Wed, Jan 09, 2013 - Page 9 News List

Academics differ on how to approach pedophilia

In the UK, the scandal over the late TV presenter Jimmy Savile, who is accused of sexually abusing underage girls, caused public revulsion, but experts disagree about what causes pedophilia, with some saying it is a sexual orientation like any other and others even claiming consensual pedophilic relations are harmless

By Jon Henley  /  The Guardian, LONDON

“It is the quality of the relationship that matters,” O’Carroll said. “If there’s no coercion, no abuse of power, if the child enters into the relationship voluntarily ... the evidence shows there need be no harm.”

Obviously, this is not a widely held view. Mccartan uses O’Carroll’s book Paedophilia: The Radical Case in his teaching as “it shows how sex offenders justify themselves.”

Findlater said the notion that a seven-year-old can make an informed choice for consensual sex with an adult is “just preposterous. It is adults exploiting children.”

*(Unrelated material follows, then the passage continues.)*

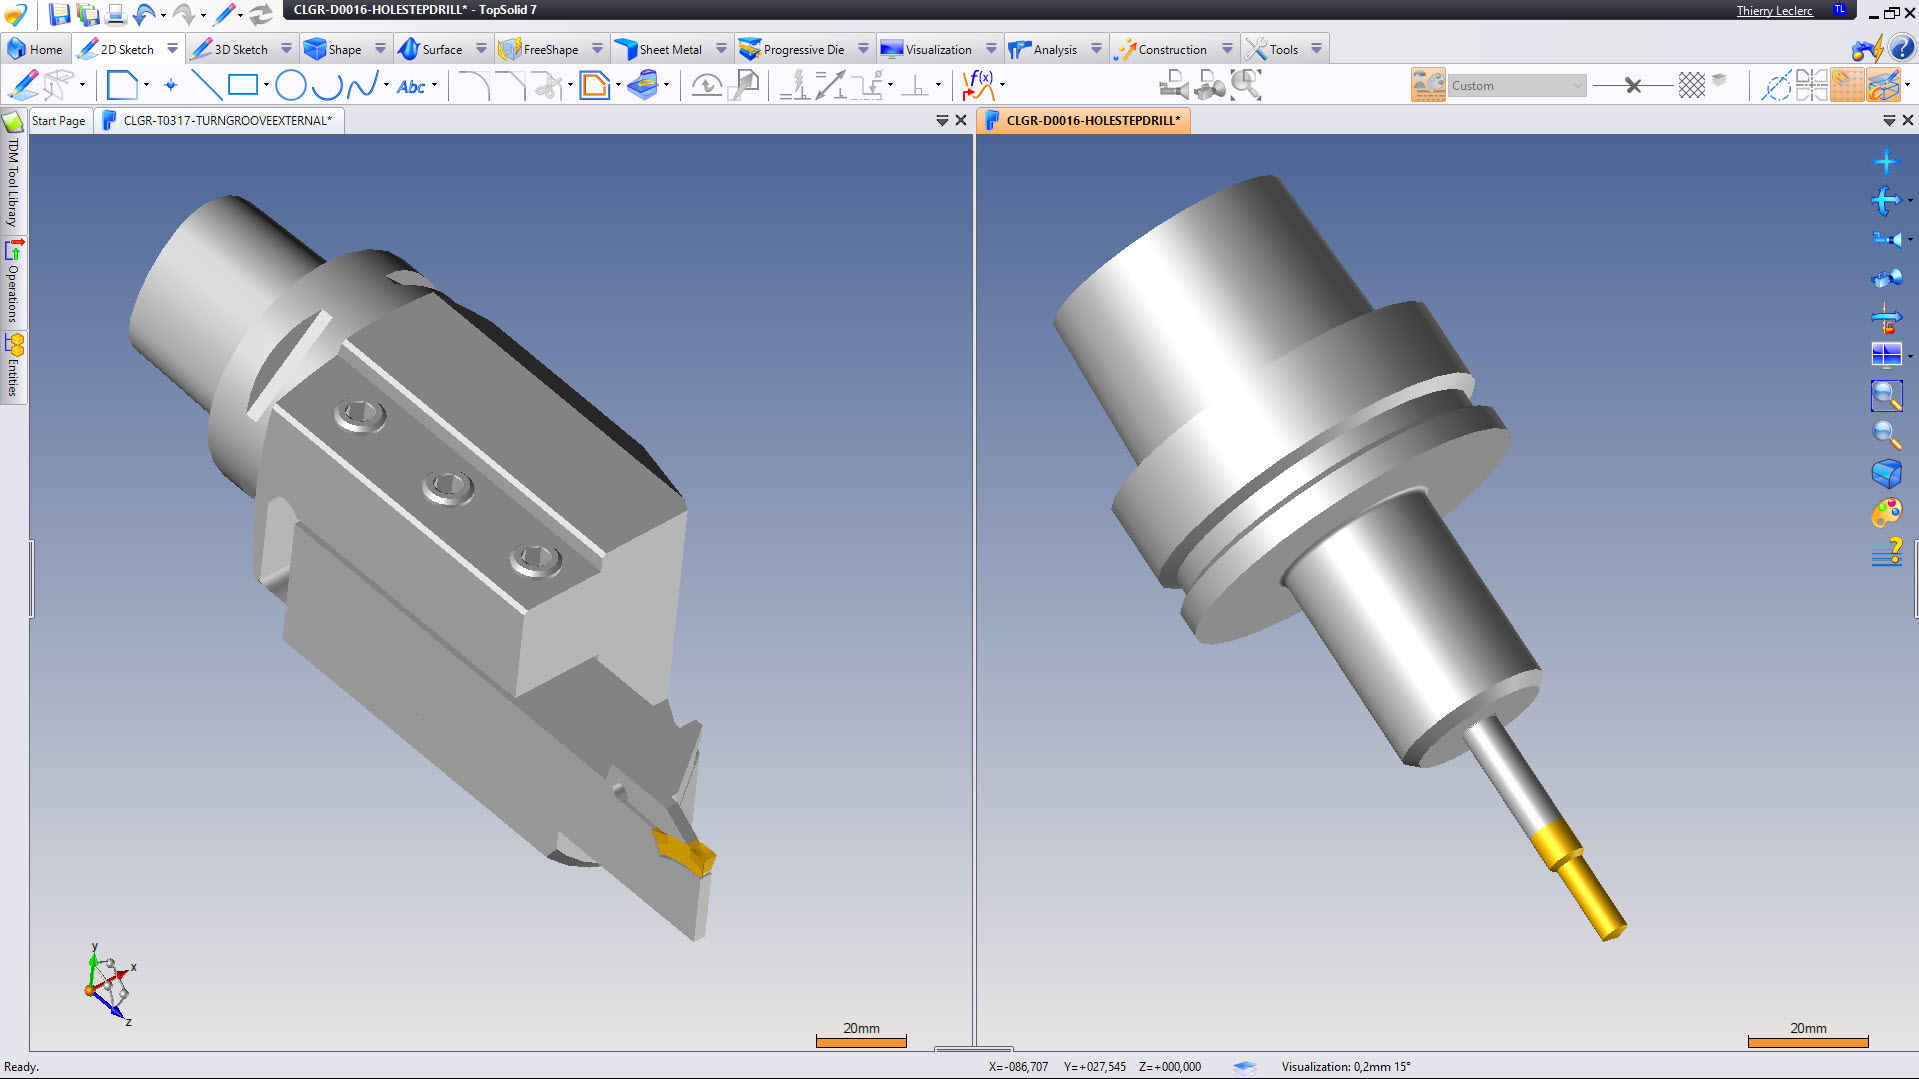This screenshot has height=1079, width=1919.
Task: Expand the Shape menu arrow
Action: click(380, 49)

Goode puts it simply: “Children are not developmentally ready for adult sexuality,” adding that it is “intrusive behavior that violates the child’s emerging self-identity” and can be similar in long-term impact to adults experiencing domestic violence or torture.

Yet not all experts are sure. A Dutch study published in 1987 found that a sample of boys in pedophilic relationships felt positively about them. A major if still controversial 1998 to 2000 meta-study suggests — as J. Michael Bailey of Chicago’s Northwestern University says — that such relationships, entered into voluntarily, are “nearly uncorrelated with undesirable outcomes.”

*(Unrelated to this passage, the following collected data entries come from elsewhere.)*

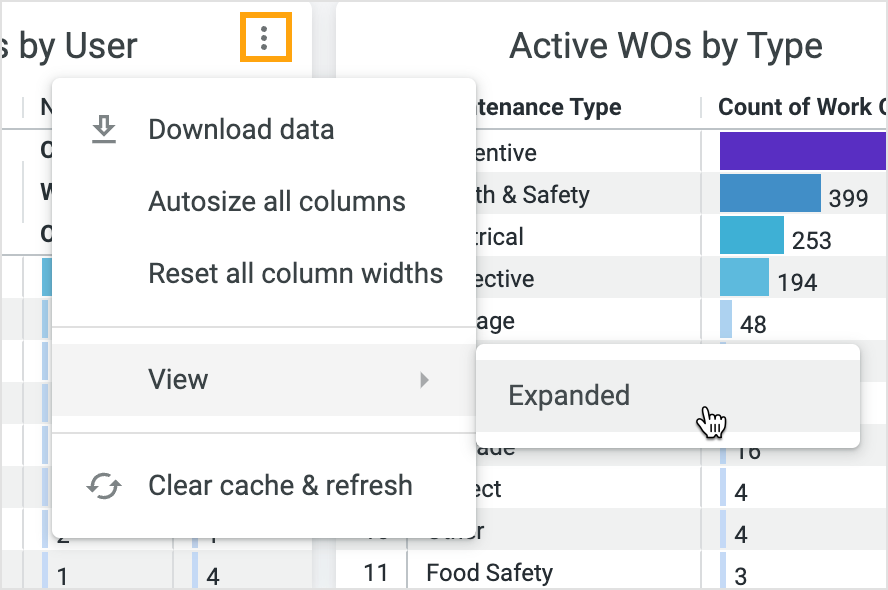Choose Autosize all columns
Image resolution: width=888 pixels, height=590 pixels.
point(277,201)
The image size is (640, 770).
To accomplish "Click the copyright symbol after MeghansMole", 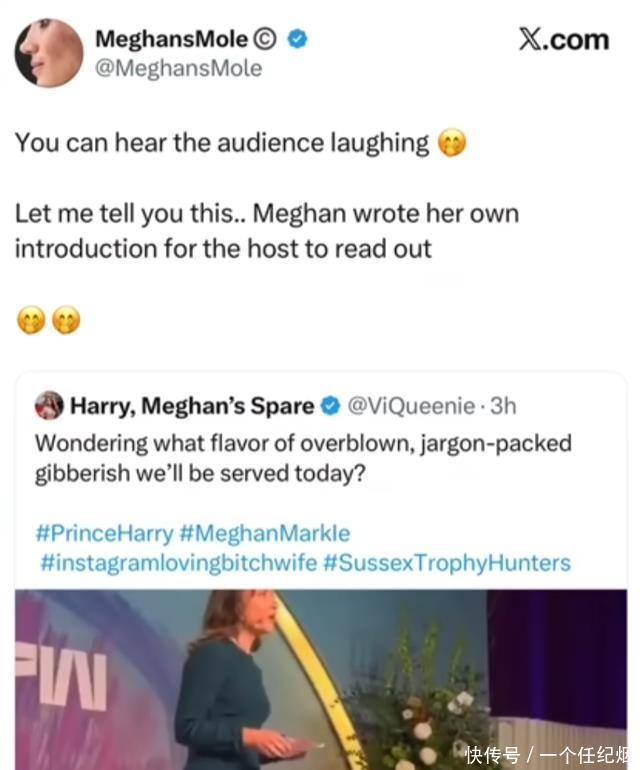I will pos(265,40).
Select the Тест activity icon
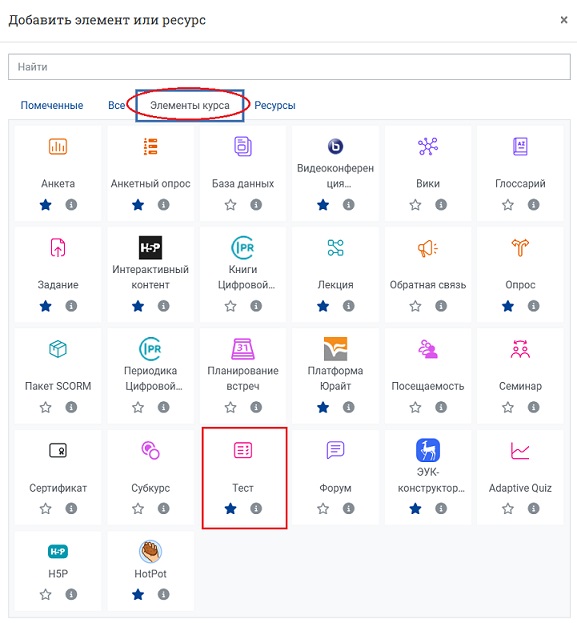The height and width of the screenshot is (623, 577). (x=243, y=450)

Most people find that idea impossible. However, writing last year in the peer-reviewed Archives of Sexual Behaviour, Bailey said that while he also found the notion “disturbing,” he was forced to recognize that “persuasive evidence for the harmfulness of pedophilic relationships does not yet exist.”

If that assertion does nothing else, it underlines the need for more research on pedophilia — something on which everyone in the field at least is agreed. There is also a broad consensus around the idea that the approach to pedophilia must be about management and prevention: on stopping potential offenders making that contact (or downloading that image).

Initiatives such as Stop It Now!, which Findlater runs, exemplify this. Stop it Now! is a telephone helpline offering advice to people worried they may be having inappropriate sexual impulses. A similar German program, Prevention Project Dunkenfeld, has as its slogan: “You are not guilty because of your sexual desire, but you are responsible for your sexual behavior. There is help.”

For convicted abusers, Circles UK aims to prevent reoffending by forming volunteer “circles of support and accountability” around recently released offenders, reducing isolation and providing practical help. In Canada, where it originated, the group has cut reoffending by 70 percent. The goal of all treatment is “people achieving a daily motivation not to cause harm again,” Findlater said.

However, Goode said broader, societal change is needed.

“Adult sexual attraction to children is part of the continuum of human sexuality; it’s not something we can eliminate,” she said. “If we can talk about this rationally — acknowledge that yes, men do get sexually attracted to children, but no, they don’t have to act on it — we can maybe avoid the hysteria. We won’t label pedophiles monsters; it won’t be taboo to see and name what is happening in front of us.”